Гешка направил лампу на цепи на переднее колесо.

– Подойди. Я так думаю, ты либо не закончил, либо только начал прикалываться. Я думал, ты меня и ждешь и ссыкуешь, от того, что сразу заметил. Я верю, конечно, в твои актерские таланты всегда и сразу. Ты же видел? Ты же не зря на «Фольке» только что глазами отдыхал?

– Что видел? – спросил я, тупо разглядывая колесо с каким-то темно-красным пятном, похожим на родимое пятно на лбу у Горбачева. Я не видел раньше это пятно, оно и вправду было большое.

– Я когда приехал, ты, что, ни разу не проблевался? Ты, что, там тополя и заборы разглядывал? Загорал пока.

– При чем тут это? Я, честно тебе скажу, я не видел.

– Запах чуял, а это не видел?

– Иди ты. Не видел, и все.

– Тебе рассказать, что это?

– А, что, грязь?

– Такая же грязь, как я первый канал! Это кровь.

– Какая?

– Обычная человеческая.

– Они, что, этой херней людей давили?

– Слушай, к чему все твои дипломы и творческий опыт, если ты не понимаешь простых вещей?

– Это не простые вещи.

– Это простые вещи. Трупы надо вывозить с поля боя? Надо. Специального оборудования нет? Нет. А ты когда-нибудь видел, как это делается?

– Нет.

– А мне рассказывали. Едет сначала такая машинка, вот такая вот твоя, и эти трупы находит, наезжает на кого-нибудь по ходу: хренак, брызги, грязь, хлюп-хлюп. Живой он или нет – какая на фиг разница? А потом их собирают. Это же статистика.

– Чушь какая-то. А зачем потом эти грузовики сбывать?
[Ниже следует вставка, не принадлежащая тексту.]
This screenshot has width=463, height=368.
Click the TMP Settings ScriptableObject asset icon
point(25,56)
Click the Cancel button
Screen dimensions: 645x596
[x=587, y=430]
– У войны своя отчетность, особенно у этой, такой привычной, такой похожей на обезумевший колхоз. Техника отслужила – и все.

– Он же вроде фурычит.

– Я имею в виду идейно отслужила. Зачем, к тому же, лишний раз попадаться в чью-нибудь биноклю: запомнят номер труповоза, возьмут и жмуриков переклеют.

– То есть такая игра?

– Я с тобой сейчас это обсуждать не буду. Если, конечно, ты хочешь машину назад получить. А то давай «к барьеру» и поблалакали языком.

– А откуда ты знаешь, что этот номер именно из этой части Украины?
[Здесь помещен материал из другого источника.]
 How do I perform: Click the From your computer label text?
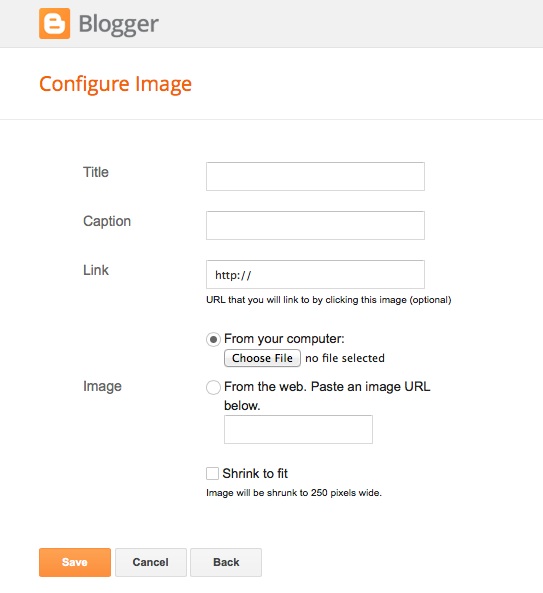click(x=284, y=339)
– Я бы рад тебе сказать, что он из Чернигова... Но вот у меня тут талмуд: можешь проверить. Номер луганский, – он вытащил какую-то засаленную книгу, но я ничего проверять не стал.

– А это не может быть…

– Коровье дерьмо? Нет. Мне знаешь, весь их этот артиллерийский хард-рок кажется просто маразмом, и я не собираюсь разбираться, кто что сказал, дядюшка Сэм или дедушка Кремль. Или бабушка Европа. Я понимаю одно: если все больше к нам этих грузовичков будут перегонять в Москву, то это просто будет называться геноцид и кому какая разница, кто его осуществляет…

– Так а это не первый грузовик? – тут я подумал: неслучайно же Гешка так подготовлен.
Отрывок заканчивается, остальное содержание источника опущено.